EXERCISE AIM
Please copy every one of the items below line for line, leaving each character unchanged.

Data records
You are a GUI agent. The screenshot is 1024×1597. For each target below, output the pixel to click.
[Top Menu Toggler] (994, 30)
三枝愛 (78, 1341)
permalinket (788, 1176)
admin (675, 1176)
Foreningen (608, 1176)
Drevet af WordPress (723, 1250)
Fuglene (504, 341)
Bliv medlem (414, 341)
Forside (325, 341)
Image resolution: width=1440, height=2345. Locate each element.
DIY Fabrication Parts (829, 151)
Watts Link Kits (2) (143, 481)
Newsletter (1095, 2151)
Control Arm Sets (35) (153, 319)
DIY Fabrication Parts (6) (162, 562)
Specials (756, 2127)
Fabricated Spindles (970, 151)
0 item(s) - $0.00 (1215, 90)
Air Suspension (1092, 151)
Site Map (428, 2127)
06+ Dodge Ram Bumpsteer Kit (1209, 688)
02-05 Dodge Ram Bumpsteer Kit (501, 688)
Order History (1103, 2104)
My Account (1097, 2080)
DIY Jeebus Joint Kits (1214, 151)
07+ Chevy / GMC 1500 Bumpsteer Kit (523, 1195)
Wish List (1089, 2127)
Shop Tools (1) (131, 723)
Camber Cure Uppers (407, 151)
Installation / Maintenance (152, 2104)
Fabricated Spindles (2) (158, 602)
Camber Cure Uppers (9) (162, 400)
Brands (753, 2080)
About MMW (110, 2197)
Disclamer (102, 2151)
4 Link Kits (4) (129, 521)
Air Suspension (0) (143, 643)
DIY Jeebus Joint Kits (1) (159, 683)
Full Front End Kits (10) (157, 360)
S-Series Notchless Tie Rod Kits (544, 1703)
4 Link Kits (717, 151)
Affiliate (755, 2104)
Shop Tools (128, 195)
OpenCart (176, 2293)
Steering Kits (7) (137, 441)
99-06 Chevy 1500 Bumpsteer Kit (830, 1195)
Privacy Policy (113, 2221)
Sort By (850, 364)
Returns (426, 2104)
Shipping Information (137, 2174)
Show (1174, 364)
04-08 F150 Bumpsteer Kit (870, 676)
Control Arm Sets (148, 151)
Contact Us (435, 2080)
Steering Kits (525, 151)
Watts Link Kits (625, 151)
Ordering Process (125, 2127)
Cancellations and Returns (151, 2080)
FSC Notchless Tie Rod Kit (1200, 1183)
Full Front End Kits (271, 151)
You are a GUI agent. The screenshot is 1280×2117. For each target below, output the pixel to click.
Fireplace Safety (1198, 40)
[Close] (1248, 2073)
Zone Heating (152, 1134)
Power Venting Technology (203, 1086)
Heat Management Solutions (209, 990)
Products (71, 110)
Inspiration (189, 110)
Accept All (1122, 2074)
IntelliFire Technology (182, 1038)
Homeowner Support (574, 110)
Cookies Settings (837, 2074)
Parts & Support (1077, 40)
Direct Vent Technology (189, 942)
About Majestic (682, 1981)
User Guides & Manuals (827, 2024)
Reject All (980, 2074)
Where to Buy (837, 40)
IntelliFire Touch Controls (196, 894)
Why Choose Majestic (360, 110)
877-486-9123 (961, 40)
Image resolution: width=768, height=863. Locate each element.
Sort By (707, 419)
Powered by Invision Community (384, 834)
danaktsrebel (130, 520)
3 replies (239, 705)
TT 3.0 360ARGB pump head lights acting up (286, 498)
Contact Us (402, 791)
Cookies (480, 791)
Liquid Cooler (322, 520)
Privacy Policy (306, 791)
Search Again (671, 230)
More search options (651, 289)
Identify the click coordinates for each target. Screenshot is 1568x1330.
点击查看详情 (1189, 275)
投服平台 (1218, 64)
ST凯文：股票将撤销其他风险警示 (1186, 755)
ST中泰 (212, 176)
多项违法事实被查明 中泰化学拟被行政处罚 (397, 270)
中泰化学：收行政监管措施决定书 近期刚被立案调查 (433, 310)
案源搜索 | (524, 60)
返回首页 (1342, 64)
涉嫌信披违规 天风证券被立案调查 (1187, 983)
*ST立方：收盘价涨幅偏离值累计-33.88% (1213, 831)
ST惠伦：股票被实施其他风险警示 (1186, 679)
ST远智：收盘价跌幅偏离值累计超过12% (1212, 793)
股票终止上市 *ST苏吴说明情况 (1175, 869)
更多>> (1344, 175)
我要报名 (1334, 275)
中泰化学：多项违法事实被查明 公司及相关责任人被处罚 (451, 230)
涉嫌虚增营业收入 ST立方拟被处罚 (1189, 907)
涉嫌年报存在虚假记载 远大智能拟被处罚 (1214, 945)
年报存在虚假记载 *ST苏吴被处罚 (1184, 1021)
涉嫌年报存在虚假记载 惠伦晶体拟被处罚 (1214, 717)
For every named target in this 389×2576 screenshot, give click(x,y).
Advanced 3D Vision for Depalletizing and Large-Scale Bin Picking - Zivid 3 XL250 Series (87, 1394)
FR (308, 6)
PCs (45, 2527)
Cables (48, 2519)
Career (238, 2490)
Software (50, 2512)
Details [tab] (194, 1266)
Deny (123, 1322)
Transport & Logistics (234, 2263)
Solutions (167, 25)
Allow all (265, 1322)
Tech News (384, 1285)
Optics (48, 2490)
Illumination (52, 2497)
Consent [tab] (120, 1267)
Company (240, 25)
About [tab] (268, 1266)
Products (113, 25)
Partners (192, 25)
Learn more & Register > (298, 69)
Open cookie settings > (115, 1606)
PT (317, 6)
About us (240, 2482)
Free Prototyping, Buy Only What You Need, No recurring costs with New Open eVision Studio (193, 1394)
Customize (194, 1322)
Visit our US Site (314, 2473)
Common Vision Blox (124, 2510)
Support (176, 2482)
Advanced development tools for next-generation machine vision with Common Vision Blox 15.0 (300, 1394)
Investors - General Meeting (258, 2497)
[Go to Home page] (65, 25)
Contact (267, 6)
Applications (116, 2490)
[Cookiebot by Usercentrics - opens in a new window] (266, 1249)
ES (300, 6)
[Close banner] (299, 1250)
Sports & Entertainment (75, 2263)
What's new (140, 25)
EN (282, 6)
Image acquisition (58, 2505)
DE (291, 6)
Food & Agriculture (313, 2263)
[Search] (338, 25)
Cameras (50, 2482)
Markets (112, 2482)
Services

ANSWER
You are a GUI agent. The screenshot is 1024×1597. For each target below, output the pixel to click.
[Top Menu Toggler] (994, 30)
三枝愛 (78, 1341)
permalinket (788, 1176)
admin (675, 1176)
Foreningen (608, 1176)
Drevet af WordPress (723, 1250)
Fuglene (504, 341)
Bliv medlem (414, 341)
Forside (325, 341)
Image resolution: width=1440, height=2345. Locate each element.
DIY Fabrication Parts (829, 151)
Watts Link Kits (2) (143, 481)
Newsletter (1095, 2151)
Control Arm Sets (35) (153, 319)
DIY Fabrication Parts (6) (162, 562)
Specials (756, 2127)
Fabricated Spindles (970, 151)
0 item(s) - $0.00 (1215, 90)
Air Suspension (1092, 151)
Site Map (428, 2127)
06+ Dodge Ram Bumpsteer Kit (1209, 688)
02-05 Dodge Ram Bumpsteer Kit (501, 688)
Order History (1103, 2104)
My Account (1097, 2080)
DIY Jeebus Joint Kits (1214, 151)
07+ Chevy / GMC 1500 Bumpsteer Kit (523, 1195)
Wish List (1089, 2127)
Shop Tools (1) (131, 723)
Camber Cure Uppers (407, 151)
Installation / Maintenance (152, 2104)
Fabricated Spindles (2) (158, 602)
Camber Cure Uppers (9) (162, 400)
Brands (753, 2080)
About MMW (110, 2197)
Disclamer (102, 2151)
4 Link Kits (4) (129, 521)
Air Suspension (0) (143, 643)
DIY Jeebus Joint Kits (1) (159, 683)
Full Front End Kits (10) (157, 360)
S-Series Notchless Tie Rod Kits (544, 1703)
4 Link Kits (717, 151)
Affiliate (755, 2104)
Shop Tools (128, 195)
OpenCart (176, 2293)
Steering Kits (7) (137, 441)
99-06 Chevy 1500 Bumpsteer Kit (830, 1195)
Privacy Policy (113, 2221)
Sort By (850, 364)
Returns (426, 2104)
Shipping Information (137, 2174)
Show (1174, 364)
04-08 F150 Bumpsteer Kit (870, 676)
Control Arm Sets (148, 151)
Contact Us (435, 2080)
Steering Kits (525, 151)
Watts Link Kits (625, 151)
Ordering Process (125, 2127)
Cancellations and Returns (151, 2080)
FSC Notchless Tie Rod Kit (1200, 1183)
Full Front End Kits (271, 151)
You are a GUI agent. The screenshot is 1280×2117. For each target below, output the pixel to click.
Fireplace Safety (1198, 40)
[Close] (1248, 2073)
Zone Heating (152, 1134)
Power Venting Technology (203, 1086)
Heat Management Solutions (209, 990)
Products (71, 110)
Inspiration (189, 110)
Accept All (1122, 2074)
IntelliFire Technology (182, 1038)
Homeowner Support (574, 110)
Cookies Settings (837, 2074)
Parts & Support (1077, 40)
Direct Vent Technology (189, 942)
About Majestic (682, 1981)
User Guides & Manuals (827, 2024)
Reject All (980, 2074)
Where to Buy (837, 40)
IntelliFire Touch Controls (196, 894)
Why Choose Majestic (360, 110)
877-486-9123 (961, 40)
Image resolution: width=768, height=863. Locate each element.
Sort By (707, 419)
Powered by Invision Community (384, 834)
danaktsrebel (130, 520)
3 replies (239, 705)
TT 3.0 360ARGB pump head lights acting up (286, 498)
Contact Us (402, 791)
Cookies (480, 791)
Liquid Cooler (322, 520)
Privacy Policy (306, 791)
Search Again (671, 230)
More search options (651, 289)
Identify the click coordinates for each target. Screenshot is 1568x1330.
点击查看详情 (1189, 275)
投服平台 (1218, 64)
ST凯文：股票将撤销其他风险警示 (1186, 755)
ST中泰 (212, 176)
多项违法事实被查明 中泰化学拟被行政处罚 (397, 270)
中泰化学：收行政监管措施决定书 近期刚被立案调查 (433, 310)
案源搜索 | (524, 60)
返回首页 (1342, 64)
涉嫌信披违规 天风证券被立案调查 (1187, 983)
*ST立方：收盘价涨幅偏离值累计-33.88% (1213, 831)
ST惠伦：股票被实施其他风险警示 (1186, 679)
ST远智：收盘价跌幅偏离值累计超过12% (1212, 793)
股票终止上市 *ST苏吴说明情况 (1175, 869)
更多>> (1344, 175)
我要报名 (1334, 275)
中泰化学：多项违法事实被查明 公司及相关责任人被处罚 (451, 230)
涉嫌虚增营业收入 ST立方拟被处罚 (1189, 907)
涉嫌年报存在虚假记载 远大智能拟被处罚 (1214, 945)
年报存在虚假记载 *ST苏吴被处罚 (1184, 1021)
涉嫌年报存在虚假记载 惠伦晶体拟被处罚 (1214, 717)
For every named target in this 389×2576 screenshot, give click(x,y).
Advanced 3D Vision for Depalletizing and Large-Scale Bin Picking - Zivid 3 XL250 Series (87, 1394)
FR (308, 6)
PCs (45, 2527)
Cables (48, 2519)
Career (238, 2490)
Software (50, 2512)
Details [tab] (194, 1266)
Deny (123, 1322)
Transport & Logistics (234, 2263)
Solutions (167, 25)
Allow all (265, 1322)
Tech News (384, 1285)
Optics (48, 2490)
Illumination (52, 2497)
Consent [tab] (120, 1267)
Company (240, 25)
About [tab] (268, 1266)
Products (113, 25)
Partners (192, 25)
Learn more & Register > (298, 69)
Open cookie settings > (115, 1606)
PT (317, 6)
About us (240, 2482)
Free Prototyping, Buy Only What You Need, No recurring costs with New Open eVision Studio (193, 1394)
Customize (194, 1322)
Visit our US Site (314, 2473)
Common Vision Blox (124, 2510)
Support (176, 2482)
Advanced development tools for next-generation machine vision with Common Vision Blox 15.0 (300, 1394)
Investors - General Meeting (258, 2497)
[Go to Home page] (65, 25)
Contact (267, 6)
Applications (116, 2490)
[Cookiebot by Usercentrics - opens in a new window] (266, 1249)
ES (300, 6)
[Close banner] (299, 1250)
Sports & Entertainment (75, 2263)
What's new (140, 25)
EN (282, 6)
Image acquisition (58, 2505)
DE (291, 6)
Food & Agriculture (313, 2263)
[Search] (338, 25)
Cameras (50, 2482)
Markets (112, 2482)
Services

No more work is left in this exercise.